Не сто, конечно, но свой маленький келишек старик наполнил. Взгляд сына встретил без улыбки и ответил негромко:

— Ты чужую кровь проливал, что ж ты фордыбачишь? А кто свою пролил, тот не вернулся.

Чокаться ни с кем не стал, а просто кивнул, как бы всем сразу, и выпил. Лица застыли на мгновение, словно показав, какой могла бы получиться фотография. Мотя втянул голову в плечи и смотрит на руку брата, сжимающую стакан, не рюмку; Пава разглаживает невесть откуда взявшуюся складку на скатерти; на лице Феденьки недоумение, в руке рюмка кагору (водка не полезна для сердца), а Тоня возмущенно что-то шепчет ему краем губ; Ира стиснула в руке платок и так замерла; дети смотрят во все глаза на звякающие дядькины медали; Надя, все еще жуя, с любопытством ерзает блестящими глазами, чтоб ничего не упустить, мамынька… Мамынька так яростно выпрямилась на стуле, что вся композиция распалась, и фотографии, если бы кто и вознамерился ее снять, не получилось.

— Совсем окозеливши?! — яростно и отчетливо выкрикнула она. Бровям ее просто некуда было больше подыматься, но паузу держать мамынька умела. Потом, среди ошеломленной тишины, добавила так же властно, но уже на октаву ниже: — Язык, что помело. Хватит выкамаривать.

Повернула гневное лицо, кивнула Моте: Симочке, мол, больше не наливать, что и было понято однозначно.

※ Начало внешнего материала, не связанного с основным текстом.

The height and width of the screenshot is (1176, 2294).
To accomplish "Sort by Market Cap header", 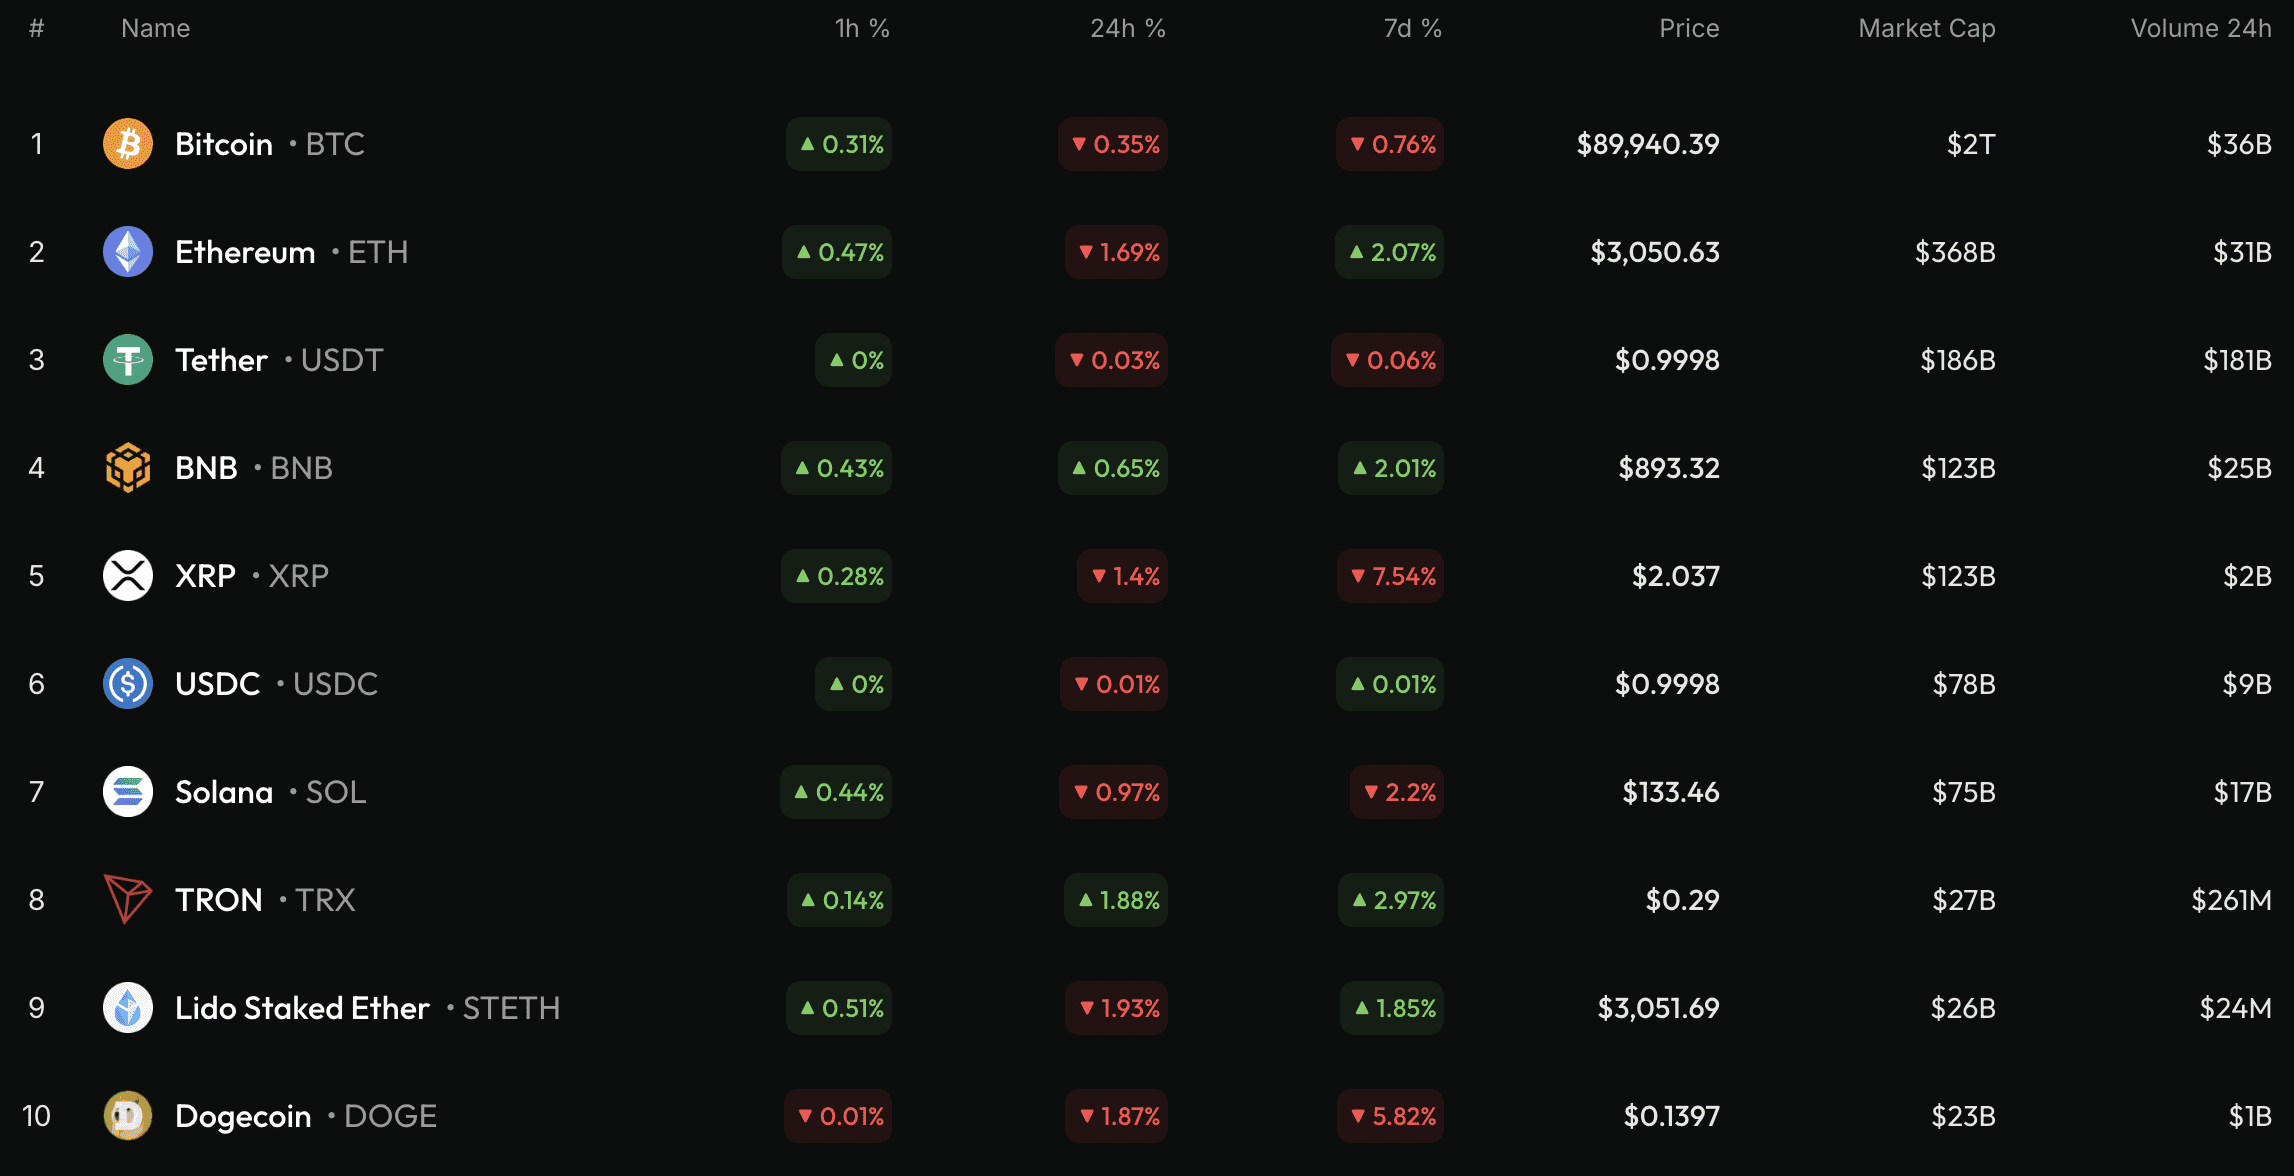I will [x=1925, y=28].
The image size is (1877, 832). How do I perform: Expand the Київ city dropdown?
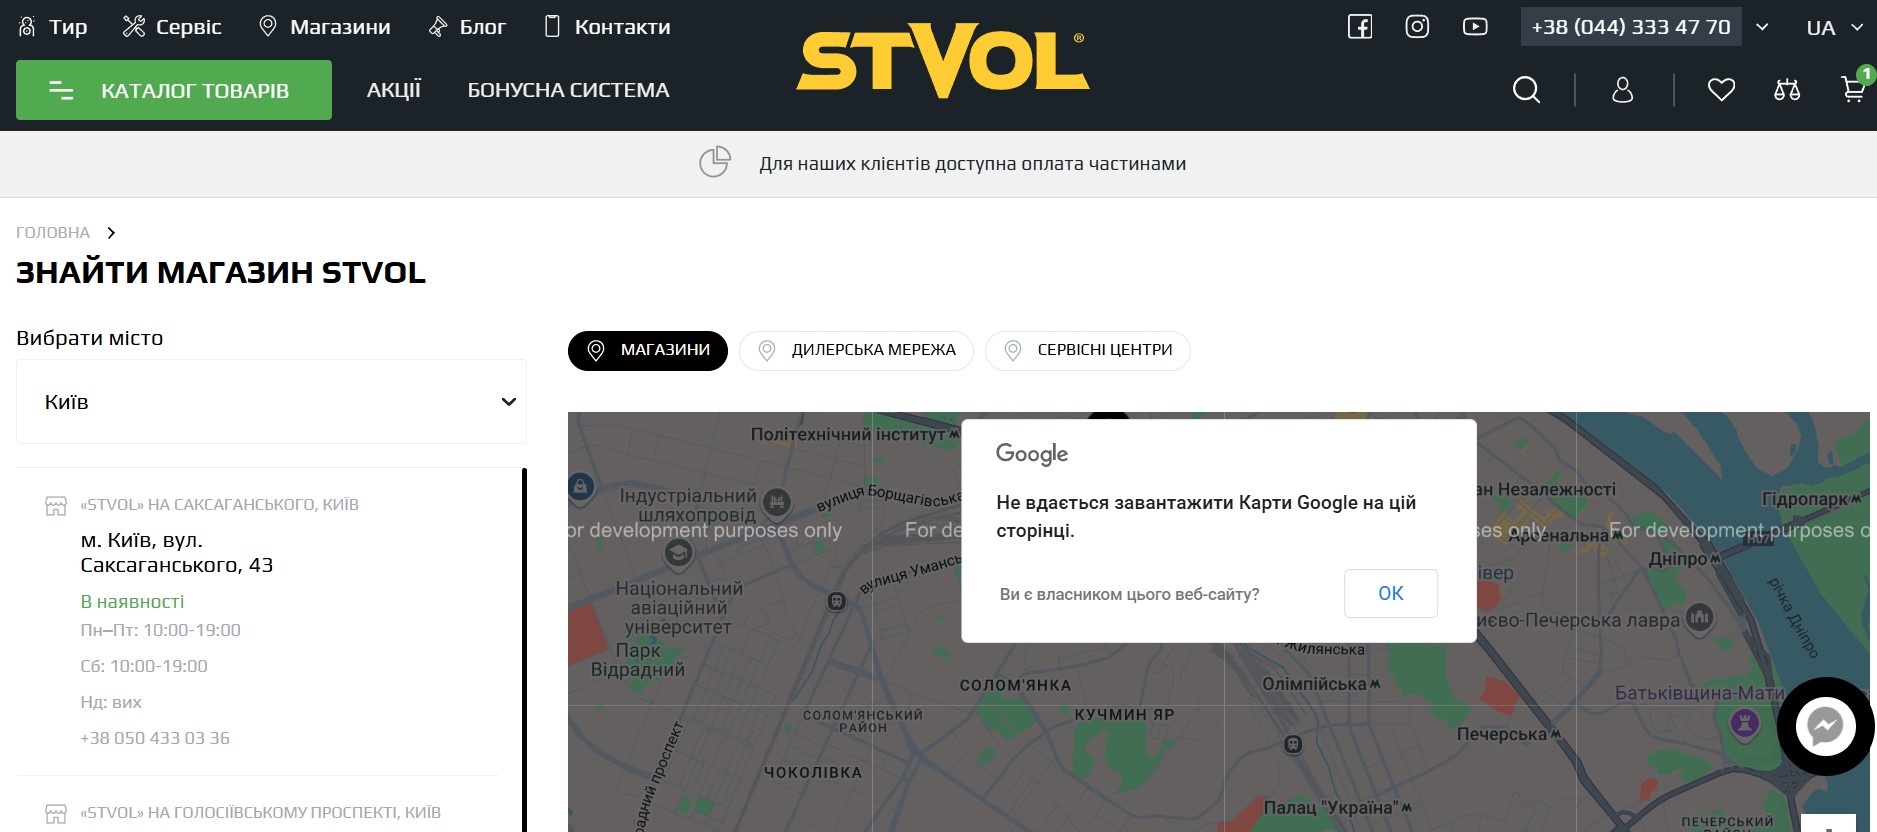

Фронтовик все стоял. Потом хрястнул пустым стаканом по столу. Освободившейся рукой рванул у ворота рубашку. Пуговица катапультировала и завязла непрошеной инкрустацией в рыбном заливном. Громко закричал, выгибаясь, младенец на руках у Ванды-Вальки, и еще громче, давясь пьяными слезами, опять кричал Симочка о пролитой крови, да я в танке горел и вовсе уж непотребное. Миротворца Феденьку двинул локтем и назвал тыловой крысой, чего тот вовсе не понял, поэтому не обиделся.

— Упился, упился в шток, — безнадежно качала головой молодая мать, тыча тяжелую, как резиновая грелка, сиреневую грудь в растянутый криком рот ребенка.

Непринужденность, с которой она кормила на виду у всех, сковала гостей и хозяев такой неловкостью, что они старались не смотреть друг на друга. В этом доме видели много младенцев, но ни одной женщине не пришло бы в голову вот так, на виду у всех, обнажать грудь, хотя бы и кормящую. Симочка был, конечно, изрядно пьян, но все же не «в шток». От его внимания не ушло внезапное короткое молчание и недоуменные переглядывания. Он обернулся — и на мадонну обрушилась затрещина, которая сделала бы честь как танковому батальону, так и пехоте.